Past chairman of the Pulitzer Prize Board, and now the Clarence J. Robinson Professor of History and American Culture at George Mason University, Roger Wilkins has broad experience in public affairs. During the Johnson administration, Wilkins served as assistant attorney general. In a distinguished journalism career, he has written for both The New York Times and The Washington Post, and he was associate editor of The Washington Star. While on the editorial page staff of The Washington Post, he shared a Pulitzer Prize in 1972 for Watergate coverage with Woodward, Bernstein and Herblock. His highly acclaimed autobiography, A Man’s Life (1982), was reprinted in 1991, and he was co- editor with Fred Harris of Quiet Riots in 1988. Among an array of public service activities, he served as past chair of the Board of Trustees of the Africa America Institute and is a member of the Board of the NAACP Legal Defense Fund. He is publisher of NAACP’s journal Crisis and has served on the Board of Trustees of the University of the District of Columbia and on the District of Columbia Board of Education.
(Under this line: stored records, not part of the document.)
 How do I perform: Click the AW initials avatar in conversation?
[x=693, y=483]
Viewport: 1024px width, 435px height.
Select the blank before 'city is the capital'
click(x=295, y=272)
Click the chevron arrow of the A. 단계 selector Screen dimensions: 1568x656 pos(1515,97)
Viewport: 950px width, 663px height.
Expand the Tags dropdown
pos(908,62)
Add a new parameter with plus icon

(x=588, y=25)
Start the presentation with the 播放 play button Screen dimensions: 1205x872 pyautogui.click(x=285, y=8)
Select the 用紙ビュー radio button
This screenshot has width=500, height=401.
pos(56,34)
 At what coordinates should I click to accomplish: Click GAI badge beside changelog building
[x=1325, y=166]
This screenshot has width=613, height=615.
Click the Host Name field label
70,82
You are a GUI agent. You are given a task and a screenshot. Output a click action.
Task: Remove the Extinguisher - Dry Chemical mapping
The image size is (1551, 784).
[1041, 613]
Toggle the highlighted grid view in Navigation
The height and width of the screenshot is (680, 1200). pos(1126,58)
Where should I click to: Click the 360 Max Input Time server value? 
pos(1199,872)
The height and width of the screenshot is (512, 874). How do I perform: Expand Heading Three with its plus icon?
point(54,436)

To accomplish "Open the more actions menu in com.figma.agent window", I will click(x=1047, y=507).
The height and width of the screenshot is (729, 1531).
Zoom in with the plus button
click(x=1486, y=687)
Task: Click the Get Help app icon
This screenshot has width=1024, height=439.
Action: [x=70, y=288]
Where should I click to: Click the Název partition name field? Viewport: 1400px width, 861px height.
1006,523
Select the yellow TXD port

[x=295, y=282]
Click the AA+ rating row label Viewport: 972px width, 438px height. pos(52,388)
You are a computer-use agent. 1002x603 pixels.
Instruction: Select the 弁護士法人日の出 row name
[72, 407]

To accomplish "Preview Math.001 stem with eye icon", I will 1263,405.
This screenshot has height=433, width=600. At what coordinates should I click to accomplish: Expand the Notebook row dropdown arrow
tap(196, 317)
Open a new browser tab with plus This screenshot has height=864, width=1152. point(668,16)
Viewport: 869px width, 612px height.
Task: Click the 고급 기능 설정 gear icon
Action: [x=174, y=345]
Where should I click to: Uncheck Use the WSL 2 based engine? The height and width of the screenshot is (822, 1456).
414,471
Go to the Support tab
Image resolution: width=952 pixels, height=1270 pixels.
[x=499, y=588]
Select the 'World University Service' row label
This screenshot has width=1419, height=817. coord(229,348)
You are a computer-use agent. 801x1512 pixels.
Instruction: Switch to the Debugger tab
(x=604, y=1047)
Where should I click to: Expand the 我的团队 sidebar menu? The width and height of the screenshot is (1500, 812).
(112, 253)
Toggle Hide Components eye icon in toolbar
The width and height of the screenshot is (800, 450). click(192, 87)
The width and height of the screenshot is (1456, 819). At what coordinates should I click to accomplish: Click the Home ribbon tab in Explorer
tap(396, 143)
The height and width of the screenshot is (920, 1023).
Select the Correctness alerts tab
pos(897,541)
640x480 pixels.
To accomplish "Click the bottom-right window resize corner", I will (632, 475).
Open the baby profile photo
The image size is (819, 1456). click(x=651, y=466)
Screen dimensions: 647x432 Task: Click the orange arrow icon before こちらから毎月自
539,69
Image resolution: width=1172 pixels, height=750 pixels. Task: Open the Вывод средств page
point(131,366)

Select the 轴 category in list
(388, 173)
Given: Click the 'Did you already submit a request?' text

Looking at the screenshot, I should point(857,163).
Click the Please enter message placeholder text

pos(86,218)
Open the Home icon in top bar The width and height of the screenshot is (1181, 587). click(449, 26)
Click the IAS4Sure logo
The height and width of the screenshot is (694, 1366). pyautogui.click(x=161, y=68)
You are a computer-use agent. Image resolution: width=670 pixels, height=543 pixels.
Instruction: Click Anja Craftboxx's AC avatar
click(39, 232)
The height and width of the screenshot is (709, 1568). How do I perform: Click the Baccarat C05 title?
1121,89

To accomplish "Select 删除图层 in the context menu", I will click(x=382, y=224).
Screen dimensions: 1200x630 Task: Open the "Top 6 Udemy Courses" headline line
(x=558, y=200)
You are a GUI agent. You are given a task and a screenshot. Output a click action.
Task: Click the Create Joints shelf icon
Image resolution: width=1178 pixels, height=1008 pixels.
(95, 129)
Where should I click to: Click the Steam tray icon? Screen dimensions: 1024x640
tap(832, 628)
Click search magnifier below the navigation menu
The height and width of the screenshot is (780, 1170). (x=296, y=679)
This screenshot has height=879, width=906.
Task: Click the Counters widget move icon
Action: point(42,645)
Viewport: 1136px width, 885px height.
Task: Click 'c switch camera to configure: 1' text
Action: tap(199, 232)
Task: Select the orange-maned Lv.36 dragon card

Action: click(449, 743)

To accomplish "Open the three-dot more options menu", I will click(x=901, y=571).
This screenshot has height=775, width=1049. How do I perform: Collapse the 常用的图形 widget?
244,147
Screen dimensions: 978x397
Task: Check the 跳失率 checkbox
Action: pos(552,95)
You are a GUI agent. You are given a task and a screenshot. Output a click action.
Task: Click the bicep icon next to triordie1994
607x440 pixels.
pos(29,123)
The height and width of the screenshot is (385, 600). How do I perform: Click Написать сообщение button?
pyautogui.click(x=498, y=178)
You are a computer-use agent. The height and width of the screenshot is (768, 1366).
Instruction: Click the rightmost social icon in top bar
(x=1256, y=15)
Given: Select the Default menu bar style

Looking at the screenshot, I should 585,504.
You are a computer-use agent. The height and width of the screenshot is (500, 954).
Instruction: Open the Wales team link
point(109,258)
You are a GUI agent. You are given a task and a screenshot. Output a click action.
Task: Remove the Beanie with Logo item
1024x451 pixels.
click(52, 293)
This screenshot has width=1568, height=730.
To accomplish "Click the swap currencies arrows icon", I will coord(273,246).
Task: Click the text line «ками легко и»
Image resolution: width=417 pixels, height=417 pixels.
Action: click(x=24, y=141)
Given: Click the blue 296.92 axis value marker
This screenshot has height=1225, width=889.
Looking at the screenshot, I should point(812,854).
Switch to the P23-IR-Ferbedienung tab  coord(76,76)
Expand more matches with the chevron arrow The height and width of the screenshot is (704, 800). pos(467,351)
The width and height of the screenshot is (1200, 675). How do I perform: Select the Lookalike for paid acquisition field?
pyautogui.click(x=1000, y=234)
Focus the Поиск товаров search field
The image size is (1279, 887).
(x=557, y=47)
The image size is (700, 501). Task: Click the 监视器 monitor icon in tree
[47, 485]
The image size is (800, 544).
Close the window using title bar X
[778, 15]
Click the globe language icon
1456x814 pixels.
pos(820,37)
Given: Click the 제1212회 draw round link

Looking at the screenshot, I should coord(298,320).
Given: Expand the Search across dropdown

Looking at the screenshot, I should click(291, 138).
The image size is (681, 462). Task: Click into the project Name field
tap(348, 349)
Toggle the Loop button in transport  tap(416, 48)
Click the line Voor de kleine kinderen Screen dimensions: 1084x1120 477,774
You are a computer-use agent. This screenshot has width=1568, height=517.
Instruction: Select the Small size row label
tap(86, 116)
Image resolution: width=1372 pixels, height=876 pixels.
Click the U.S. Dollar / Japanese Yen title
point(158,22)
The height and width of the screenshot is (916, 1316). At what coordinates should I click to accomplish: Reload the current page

He teaches two upper-level interdisciplinary courses. The first traces our nation’s racial history beginning with our Colonial foundations down to the issues we currently confront, and the second examines how the technologies of journalism and communication have transformed American Presidential politics over the last 75 years. In a freshman seminar, he uses great literature to compare how culture has shaped individuals across time and societies. In an Honors course he uses literature, works of philosophy, and essays to examine the nature and the impacts of cultural arrangements that mold contemporary Americans. Wilkins holds a law degree from the University of Michigan. His book Jefferson’s Pillow; The Founding Fathers and the Dilemma of Black Patriotism was published in 2001 and won the 2002 NAIBA Book Award for Adult Non-Fiction.